Mistrust, humiliation, fear, desire for revenge, apathy and mutual unwillingness to forgive… Welcome to the Israeli-Palestinian border! Your guide in the world of permanent conflict will be the “enfant terrible” of Israeli film Avi Mograbi.
Avi Mograbi is a Jew. He was born in 1956 in Tel Aviv. Though his origin is but a random circumstance, in an “apartheid state”, as Mograbi calls Israel, the question of race plays a crucial role. It is only due to the fact that he is Jewish that he was able to make his most renowned film Avenge But One of My Two Eyes which partially takes place on the hot ground of the military checkpoints in the Gaza Strip. As a Palestinian, he could hardly afford to turn his camera against Israeli soldiers; or rather, he could do it but once…
The Jewish origin of Avi Mograbi is also the main factor to define the crucial theme of his films. Mograbi copes with the Jewish identity of the Israeli state by means of an original authorial approach. He struggles with it, laughs at it, keeps a distance from it, analyses it, however, he never renounces it. Politics has become a natural part of his approach to documentary film. His position is not easy though. As a “left-winger”, he stands on the completely opposite side of the political spectrum than the overwhelming majority of the Israeli society. As a result, Israeli audiences “punish” him by an ostentatious lack of interest in his films. On the other hand, his politically themes have raised a great response abroad.

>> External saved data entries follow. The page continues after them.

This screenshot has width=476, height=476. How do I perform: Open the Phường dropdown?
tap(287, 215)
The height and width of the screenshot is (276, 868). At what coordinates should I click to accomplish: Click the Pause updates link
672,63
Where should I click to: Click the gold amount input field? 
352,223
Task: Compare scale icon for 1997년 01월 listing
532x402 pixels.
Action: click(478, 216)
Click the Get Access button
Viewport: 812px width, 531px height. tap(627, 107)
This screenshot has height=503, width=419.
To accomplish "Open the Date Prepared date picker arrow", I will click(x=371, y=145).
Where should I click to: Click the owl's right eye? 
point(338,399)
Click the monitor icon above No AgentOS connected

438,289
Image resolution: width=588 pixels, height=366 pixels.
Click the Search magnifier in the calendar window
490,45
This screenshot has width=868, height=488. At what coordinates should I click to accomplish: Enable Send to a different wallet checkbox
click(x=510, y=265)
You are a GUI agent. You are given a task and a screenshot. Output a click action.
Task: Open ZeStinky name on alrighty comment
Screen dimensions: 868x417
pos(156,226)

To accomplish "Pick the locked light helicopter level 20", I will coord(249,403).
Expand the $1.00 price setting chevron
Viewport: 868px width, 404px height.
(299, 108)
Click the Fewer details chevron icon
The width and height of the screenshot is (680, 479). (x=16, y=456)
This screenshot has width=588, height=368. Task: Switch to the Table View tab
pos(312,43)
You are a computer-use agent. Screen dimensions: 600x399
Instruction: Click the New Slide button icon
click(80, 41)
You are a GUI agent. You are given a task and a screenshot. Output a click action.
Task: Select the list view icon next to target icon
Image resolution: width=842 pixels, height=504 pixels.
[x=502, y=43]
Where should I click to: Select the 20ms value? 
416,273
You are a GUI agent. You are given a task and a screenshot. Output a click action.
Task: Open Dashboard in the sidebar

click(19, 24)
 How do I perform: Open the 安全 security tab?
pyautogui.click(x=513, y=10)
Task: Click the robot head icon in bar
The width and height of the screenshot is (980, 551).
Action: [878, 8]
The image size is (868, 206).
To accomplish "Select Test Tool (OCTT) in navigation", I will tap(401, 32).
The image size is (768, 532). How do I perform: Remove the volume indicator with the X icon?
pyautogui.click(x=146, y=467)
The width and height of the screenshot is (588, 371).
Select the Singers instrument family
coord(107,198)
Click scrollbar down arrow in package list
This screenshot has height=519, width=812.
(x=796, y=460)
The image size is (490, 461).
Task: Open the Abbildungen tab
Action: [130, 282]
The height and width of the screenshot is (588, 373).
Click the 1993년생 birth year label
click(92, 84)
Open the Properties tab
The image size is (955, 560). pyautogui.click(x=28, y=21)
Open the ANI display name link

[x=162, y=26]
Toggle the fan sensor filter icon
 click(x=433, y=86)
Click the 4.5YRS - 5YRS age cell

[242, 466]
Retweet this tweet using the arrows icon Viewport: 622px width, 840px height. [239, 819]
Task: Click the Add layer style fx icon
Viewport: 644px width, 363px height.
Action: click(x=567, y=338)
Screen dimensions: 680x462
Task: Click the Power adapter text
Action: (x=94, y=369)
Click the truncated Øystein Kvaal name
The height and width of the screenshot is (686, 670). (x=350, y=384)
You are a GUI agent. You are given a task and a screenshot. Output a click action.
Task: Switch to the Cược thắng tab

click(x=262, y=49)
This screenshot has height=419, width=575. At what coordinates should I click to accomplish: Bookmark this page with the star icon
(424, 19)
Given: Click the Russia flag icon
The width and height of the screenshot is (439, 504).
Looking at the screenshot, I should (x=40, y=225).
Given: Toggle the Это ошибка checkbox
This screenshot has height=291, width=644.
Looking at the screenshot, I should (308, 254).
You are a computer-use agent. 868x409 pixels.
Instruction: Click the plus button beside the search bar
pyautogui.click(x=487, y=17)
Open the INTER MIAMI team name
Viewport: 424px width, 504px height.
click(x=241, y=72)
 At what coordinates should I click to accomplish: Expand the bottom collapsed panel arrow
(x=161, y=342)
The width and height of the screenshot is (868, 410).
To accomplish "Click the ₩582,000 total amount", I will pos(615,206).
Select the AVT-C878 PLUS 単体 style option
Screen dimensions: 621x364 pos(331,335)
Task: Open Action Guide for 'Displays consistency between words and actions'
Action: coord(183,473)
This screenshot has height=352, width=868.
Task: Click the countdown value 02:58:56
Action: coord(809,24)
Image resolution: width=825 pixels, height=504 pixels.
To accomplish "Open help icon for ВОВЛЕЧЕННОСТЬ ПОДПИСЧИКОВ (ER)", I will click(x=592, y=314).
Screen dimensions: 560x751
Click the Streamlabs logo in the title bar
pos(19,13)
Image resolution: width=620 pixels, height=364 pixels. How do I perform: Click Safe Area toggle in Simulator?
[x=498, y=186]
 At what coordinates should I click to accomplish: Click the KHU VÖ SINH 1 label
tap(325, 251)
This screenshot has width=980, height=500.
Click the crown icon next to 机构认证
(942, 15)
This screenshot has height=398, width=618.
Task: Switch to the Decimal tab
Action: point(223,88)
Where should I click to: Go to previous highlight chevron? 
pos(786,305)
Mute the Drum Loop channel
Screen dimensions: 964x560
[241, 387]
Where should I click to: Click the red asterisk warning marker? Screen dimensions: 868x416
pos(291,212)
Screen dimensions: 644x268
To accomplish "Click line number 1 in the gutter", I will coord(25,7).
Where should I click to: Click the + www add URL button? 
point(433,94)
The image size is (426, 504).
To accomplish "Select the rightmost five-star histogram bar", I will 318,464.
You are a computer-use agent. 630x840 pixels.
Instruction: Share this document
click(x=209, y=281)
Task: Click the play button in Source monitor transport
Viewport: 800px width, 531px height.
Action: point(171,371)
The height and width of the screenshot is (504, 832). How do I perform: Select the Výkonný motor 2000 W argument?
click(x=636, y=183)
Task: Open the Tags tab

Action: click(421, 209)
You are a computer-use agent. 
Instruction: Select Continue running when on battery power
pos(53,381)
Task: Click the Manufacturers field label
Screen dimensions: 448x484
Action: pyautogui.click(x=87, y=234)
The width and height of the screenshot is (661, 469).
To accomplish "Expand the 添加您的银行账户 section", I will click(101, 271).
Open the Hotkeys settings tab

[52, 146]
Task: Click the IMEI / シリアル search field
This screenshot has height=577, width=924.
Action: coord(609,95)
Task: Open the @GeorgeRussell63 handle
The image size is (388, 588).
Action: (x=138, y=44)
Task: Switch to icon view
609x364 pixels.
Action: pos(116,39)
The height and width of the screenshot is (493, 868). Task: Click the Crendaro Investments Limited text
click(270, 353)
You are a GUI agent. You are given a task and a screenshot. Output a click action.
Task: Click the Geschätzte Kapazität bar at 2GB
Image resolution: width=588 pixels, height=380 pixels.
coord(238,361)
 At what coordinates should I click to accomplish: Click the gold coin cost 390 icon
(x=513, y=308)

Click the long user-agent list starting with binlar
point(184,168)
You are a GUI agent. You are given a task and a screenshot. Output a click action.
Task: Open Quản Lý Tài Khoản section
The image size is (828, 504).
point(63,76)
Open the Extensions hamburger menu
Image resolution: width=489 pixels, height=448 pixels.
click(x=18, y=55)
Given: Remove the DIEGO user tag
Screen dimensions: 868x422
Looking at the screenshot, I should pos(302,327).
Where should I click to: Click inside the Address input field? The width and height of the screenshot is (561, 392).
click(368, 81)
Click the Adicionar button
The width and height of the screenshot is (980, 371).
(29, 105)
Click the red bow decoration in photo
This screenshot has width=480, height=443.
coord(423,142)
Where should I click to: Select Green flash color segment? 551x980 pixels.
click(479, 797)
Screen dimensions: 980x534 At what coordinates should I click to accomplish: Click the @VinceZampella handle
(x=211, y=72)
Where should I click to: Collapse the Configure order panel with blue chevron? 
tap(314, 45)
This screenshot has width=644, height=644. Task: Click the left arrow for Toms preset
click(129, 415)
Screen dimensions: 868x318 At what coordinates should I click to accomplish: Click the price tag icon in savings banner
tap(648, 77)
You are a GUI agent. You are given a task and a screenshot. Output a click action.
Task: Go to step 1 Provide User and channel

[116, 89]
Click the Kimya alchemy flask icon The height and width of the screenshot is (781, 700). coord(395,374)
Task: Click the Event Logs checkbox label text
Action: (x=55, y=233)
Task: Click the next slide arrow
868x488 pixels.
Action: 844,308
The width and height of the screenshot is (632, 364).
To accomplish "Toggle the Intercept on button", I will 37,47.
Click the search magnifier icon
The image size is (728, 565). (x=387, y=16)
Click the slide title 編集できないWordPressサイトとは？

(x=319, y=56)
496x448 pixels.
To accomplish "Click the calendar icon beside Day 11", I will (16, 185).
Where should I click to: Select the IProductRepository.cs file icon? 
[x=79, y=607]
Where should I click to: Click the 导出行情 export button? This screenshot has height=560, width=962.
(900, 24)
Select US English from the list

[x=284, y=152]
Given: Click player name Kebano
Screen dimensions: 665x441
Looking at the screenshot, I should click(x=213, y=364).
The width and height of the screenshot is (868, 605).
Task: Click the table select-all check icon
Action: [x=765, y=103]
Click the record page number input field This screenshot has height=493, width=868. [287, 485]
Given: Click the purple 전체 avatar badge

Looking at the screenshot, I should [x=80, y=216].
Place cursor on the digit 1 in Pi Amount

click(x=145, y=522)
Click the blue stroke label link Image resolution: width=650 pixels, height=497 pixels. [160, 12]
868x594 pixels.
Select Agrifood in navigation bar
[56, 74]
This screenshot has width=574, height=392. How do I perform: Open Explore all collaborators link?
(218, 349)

Besides the above mentioned Avenge But One of My Two Eyes, premiered at the 2005 Cannes Film Festival, the DAFilms portal will introduce other significant films from his filmography in the following week. Besides his extremely personal ironic social commentaries Happy Birthday Mr. Mograbi and How I Learned to Overcome My Fear and Love Arik Sharon, the greatest international critical response was raised primarily by his “musical-documentary-tragedy” Z32. A young Jewish soldier killed two policemen in a retaliatory action during his military service and is now looking for forgiveness together with his girlfriend. Mograbi stylizes his film confession as Brecht’s Threepenny opera with its typical alienation effect of a commentator introducing the individual scenes. In the key moments of the story, Mograbi steps out of the story completely, accompanying it musically in the spirit of Kurt Weil’s cabaret songs. Inappropriate irony or painful absurdity? That is up to the viewer.
Avi Mograbi has had the (ill) luck to become the “face” of his films. His notion of cinematography is very personal. The body of his work has become his own body; he guarantees his films by his own person. He has a special gift of being able to make fun of himself while taking his themes deadly seriously. He doesn’t believe in “observation” though, his camera always being part of the plot. Paraphrasing the term “fly on the wall” denoting a distanced observational documentary approach, he proclaims himself rather a “fly in the soup” with typical irony. He is stuck in it. Up to his neck. He may annoy you, he may disgust you, however, he won’t leave you cold.